# Big Problems



## jim w (Jun 23, 2012)

Just bought a 67 gto, to redo I checked the vin it was a 242 with the rosseta rivits I think but was so excited I did not check the data plate, but it is a 242 but the numbers does not match, then I found a 67 plate with the original book it says 237. So I dont know what to do, Is the vin tag the one to go? Is it legal, I mean I am sick. Thanks Jim


----------



## geeteeohguy (Feb 2, 2008)

The numbers on the data plate won't match the VIN....they are date and trim code numbers. The '242' should be on both, however. On the trim tag, '242' will be listed right after the year '67'.


----------



## 67GTOCoupe (Mar 6, 2013)

Man Jim that sounds like a bad situation. What book and plate are you reading the 237 code from? Body code 2337 would be for a Firebird in 1967.
When you say the numbers do not match are you saying that the body plate is properly coded with the number 42 but the 6 digit VIN on it does not match the VIN plate on the car.


----------



## jim w (Jun 23, 2012)

both numbers on the vin and data plate are 24207 but the sequence numbers on the data are 202858 and vin100758 should these be the same? then in the glove box I found in the book, these numbers on a metal plate 237177g113427, it was in bad shape but i got the numbers off of it ,I have sent to pontiac for the numbers on the vin. now I just have a bad feeling.


----------



## 67GTOCoupe (Mar 6, 2013)

When you say data plate are you talking about the body tag mounted on the left side of the firewall. I just want to be 100% sure that is the tag you are refering to because if it is then yes you might have a problem if the last six on the VIN tag do not match the six digit series of numbers on the top right hand upper corner of that plate. Those numbers should be identical.


----------



## jim w (Jun 23, 2012)

that is what I was talking about the last 6 numbers do not match. What in the world would you do about it to make it legal, I know I cant get my money back


----------



## BearGFR (Aug 25, 2008)

Another place to look. This one is very hard to see and harder to change. If you're lucky with a mirror and something like a toothbrush, you might be able to read it. It's on top of the frame rail, drivers side, usually somewhere between the wheel and the bumper. There's also a vin stamped there. If you can find that one, and if it matches one of the other 3 you've found, then that's probably the correct number.

Good luck.

Bear


----------



## Rukee (Feb 8, 2007)

I would order the PHS documentation on it as well.


----------



## jim w (Jun 23, 2012)

Thanks guys I will you know how it ends up


----------



## 67GTOCoupe (Mar 6, 2013)

Man Jim I hope it works out ok for you. There are some honest reasons why the body tag and VIN do not match in some cases. People have been known to take two damaged cars and build one good one out of the two of them thats for sure. Then as you fear there are other reasons too. Let us know how you make out and I'll keep my fingers crossed for you.
Bear 's suggestion is a very good idea to see if you can eyeball that other VIN. It would go a long way as to giving you a better idea if the car is just a collection of parts from two cars or if some funny buisness happened at one time.


----------



## Too Many Projects (Nov 15, 2008)

As has been stated, the body sequence number stamped on the DATA tag, on the firewall, will NOT match the VIN tag riveted to the door pillar. That is not an issue. The metal tag in the glove box, also known as a POP, could be from any vehicle and I wouldn't be concerned that it didn't match the VIN either at this point. The big IF here is the rivets on the VIN tag. If they are original, that is the number you want to get PHS for and compare the car to that documentation. 

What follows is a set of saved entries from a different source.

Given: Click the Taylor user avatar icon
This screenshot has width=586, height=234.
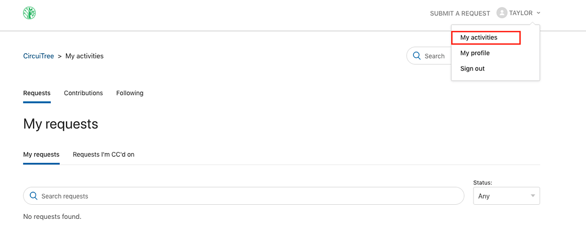Looking at the screenshot, I should coord(502,13).
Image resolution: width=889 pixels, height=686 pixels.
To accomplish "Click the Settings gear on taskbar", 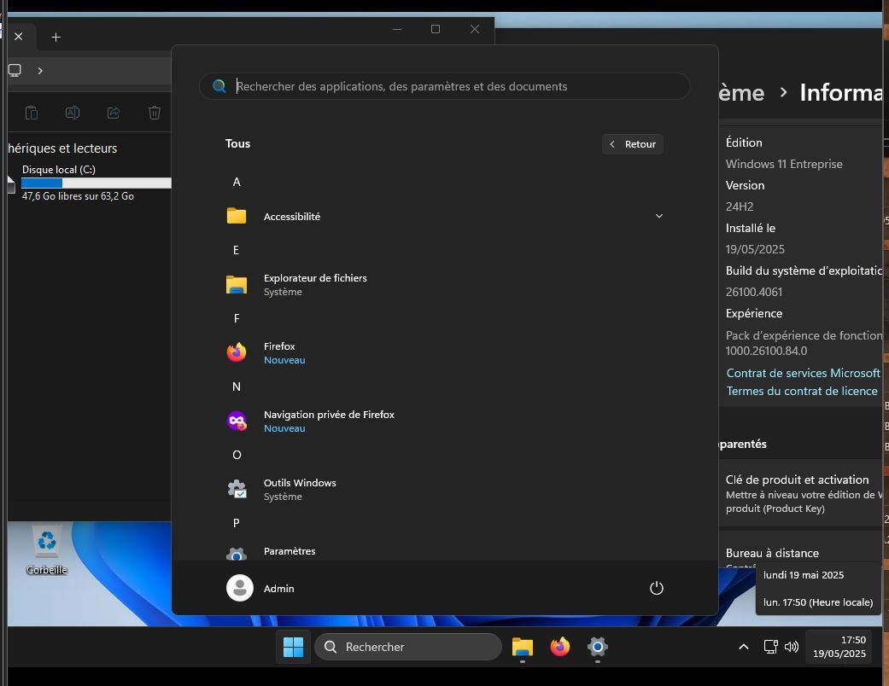I will click(x=597, y=647).
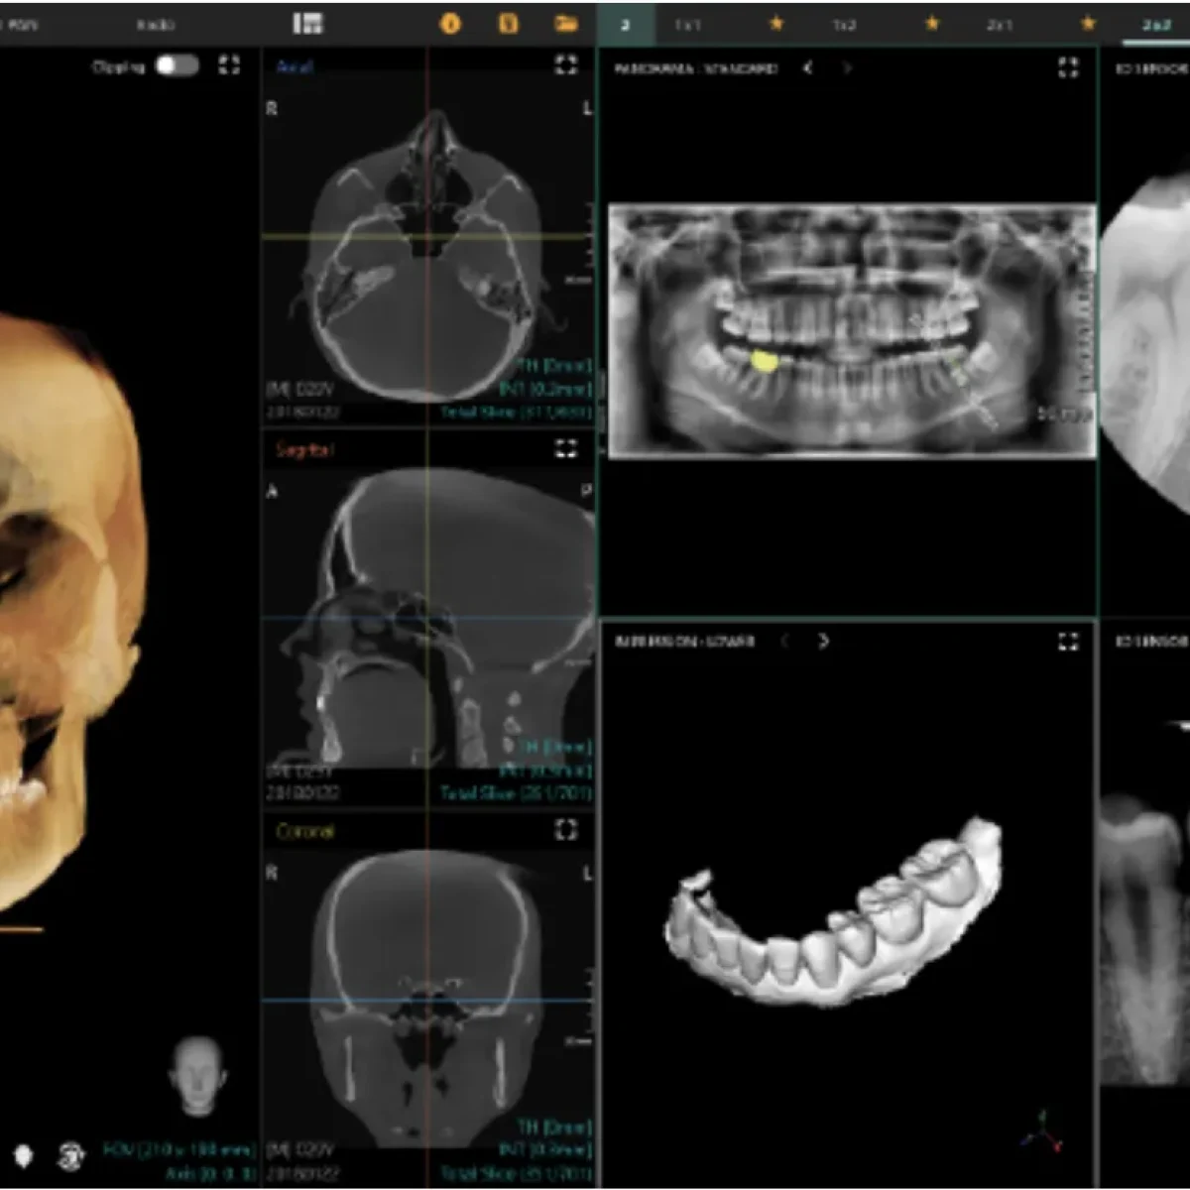Click the orange document icon
The image size is (1190, 1190).
508,24
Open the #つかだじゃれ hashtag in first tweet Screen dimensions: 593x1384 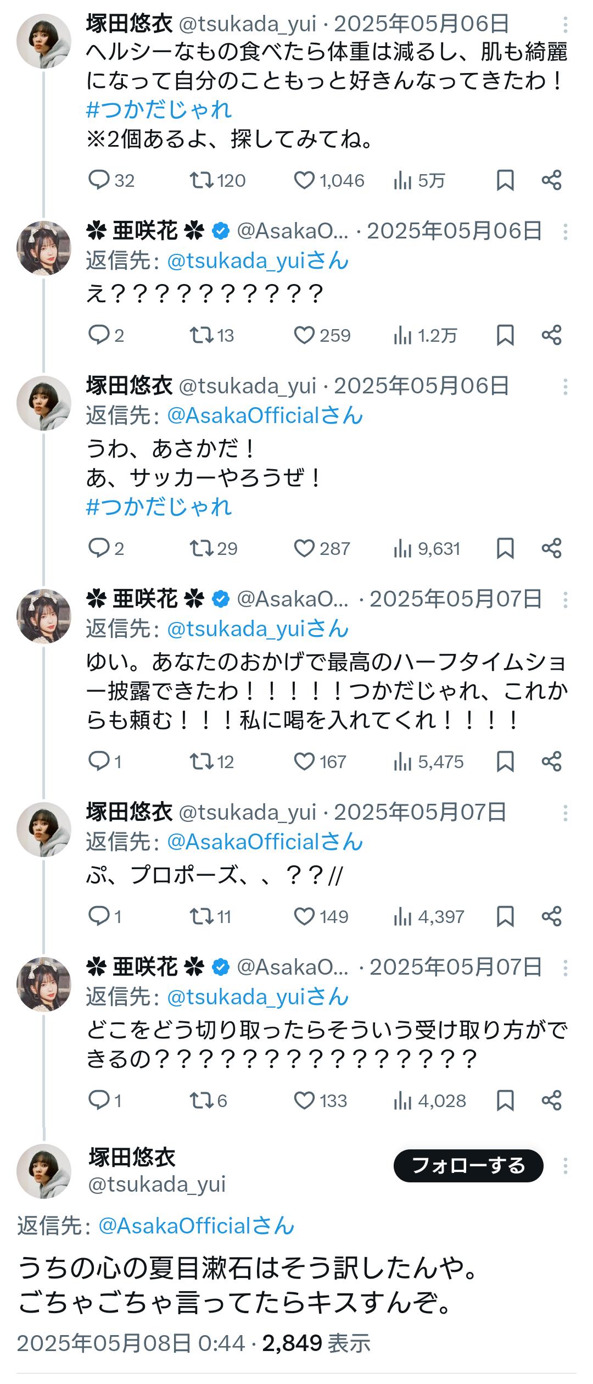tap(159, 110)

Do you have a clear title for it and does the VIN on the title match the pillar tag ?


----------



## 05GTO (Oct 6, 2004)

Too Many Projects said:


> As has been stated, the body sequence number stamped on the DATA tag, on the firewall, will NOT match the VIN tag riveted to the door pillar. That is not an issue. The metal tag in the glove box, also known as a POP, could be from any vehicle and I wouldn't be concerned that it didn't match the VIN either at this point. The big IF here is the rivets on the VIN tag. If they are original, that is the number you want to get PHS for and compare the car to that documentation.
> 
> Do you have a clear title for it and does the VIN on the title match the pillar tag ?


:agree

The data plate does not match the vin tag number other than the first 6 digits, the last 6 digits on the data plate are the fisher body sequence number, the last 6 digits on the vin tag are the car's serial number.


----------



## jmt455 (Mar 26, 2012)

:agree This X3!!!


----------



## jim w (Jun 23, 2012)

Here is an up date just got the phs papers it is a gto and it has the orginal engine the colors are all matching so I think I really lucked out. I am glad you guys said the body sequence numbers did not have to match. So I started a frame off, started with floor pans and trunk pan, lots of rot, but I think it will be worth it,since its matchings numbers. and I hope you guys will help me through this process I am 62 and it is hard to remember where all this stuff goes thanks Jim


----------



## Too Many Projects (Nov 15, 2008)

jim w said:


> Here is an up date just got the phs papers it is a gto and it has the orginal engine the colors are all matching so I think I really lucked out. I am glad you guys said the body sequence numbers did not have to match. So I started a frame off, started with floor pans and trunk pan, lots of rot, but I think it will be worth it,since its matchings numbers. and I hope you guys will help me through this process I am 62 and it is hard to remember where all this stuff goes thanks Jim


arty: Congrats on the good news !!!

I just came in from my shop. I welded in the right rear wheel well. Everything is now new from the firewall thru the tailpanel on mine. The one piece cabin and trunk floors are very nice to have....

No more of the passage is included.